Stephen se volvió hacia su padre. Con cincuenta y dos años, el duque de Moreland, alto y espigado, todavía tenía una figura imponente. Vetas grises salpicaban su pelo oscuro, y profundas líneas enmarcaban una boca incapaz de esbozar una sonrisa. Tenía la mirada más fría que Stephen había visto en toda su vida.
– No, necesito un día más para concluirlas.
– Ya entiendo. -El duque acompañó aquellas dos palabras con una larga, silenciosa y gélida mirada que indicaba claramente su desaprobación. Volvió a centrarse en la cena, despreciando a su hijo mayor como si le hubiera cerrado una puerta en las narices.
Stephen se dio cuenta de que aquel breve intercambio había sido la conversación más larga que había mantenido con su padre desde su regreso a Londres.
– He oído una noticia interesante esta tarde en el club White -dijo Gregory mientras asentía para que un lacayo le sirviera otra copa de vino-. El libro de apuestas está al rojo vivo.
La mirada de Stephen recorrió la larga mesa hasta detenerse en su hermano. El estilo de vida disipado de Gregory estaba empezando a pasarle factura, estropeando su atractivo rostro; la expresión somnolienta provocada por el alcohol nunca desaparecía completamente de sus ojos. El color de sus mejillas anunciaba un estado de inminente embriaguez. Si Gregory no fuera un indeseable completamente inmoral, Stephen hasta le tendría lástima.
– ¿Qué has oído? -preguntó Victoria.
– Se rumorea que el autor de una serie de relatos que se publican por capítulos en Gentleman 's Weekly es una mujer.
Stephen se quedó helado.
– ¿Qué?
Gregory dio un sorbo a la copa, salpicando su corbata blanca de gotas de vino de Borgoña.

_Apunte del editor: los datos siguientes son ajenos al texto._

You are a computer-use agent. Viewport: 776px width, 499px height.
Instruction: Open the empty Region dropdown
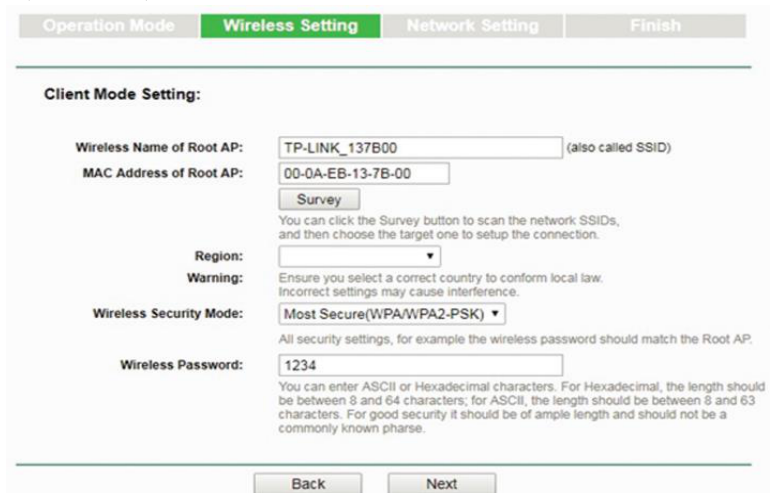tap(360, 256)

– ¿Soléis leer Las aventuras de un capitán de barco, escritas por H. Tripp en Gentleman's Weekly?
– Ya lo creo que sí-dijo Justin desde la cabecera de la mesa-. Tú también las lees, Stephen.
– Sí. Prosigue, Gregory.
Claramente convencido de que tenía cautivados a sus oyentes, Gregory dijo:
– De todos los autores de los relatos por capítulos que se han publicado en la revista, H. Tripp es el único escritor que nunca ha aparecido en público. ¿Por qué no es miembro de ninguna sociedad de autores? ¿Por qué no asiste a ninguna reunión social? Se especula que la razón es que se trata de una mujer.
– Tal vez sea tímido o esté enfermo o viva demasiado lejos -sugirió Melissa con la boca pequeña.
Gregory fulminó a su esposa con su hosca mirada.
– ¡Vaya sugerencia tan aguda! -se mofó con evidente sarcasmo-. No me puedo imaginar cómo podríamos proseguir la velada sin tus ocurrentes intervenciones.
Sendas pinceladas de roja humillación colorearon los escuálidos pómulos de Melissa mientras bajaba la mirada.
Poniendo cara de póquer para ocultar sus sentimientos, intervino Stephen.
– Lo que acaba de sugerir Melissa explica con suma lógica por qué nadie ha visto nunca a H. Tripp.
– Entonces explícame por qué el señor Timothy, editor de la revista, se altera visiblemente cuando sale el nombre de H. Tripp en la conversación -le desafió Gregory-. Se pone lívido y le empieza a sudar la frente.
Una amarga sonrisa curvó los labios de Stephen.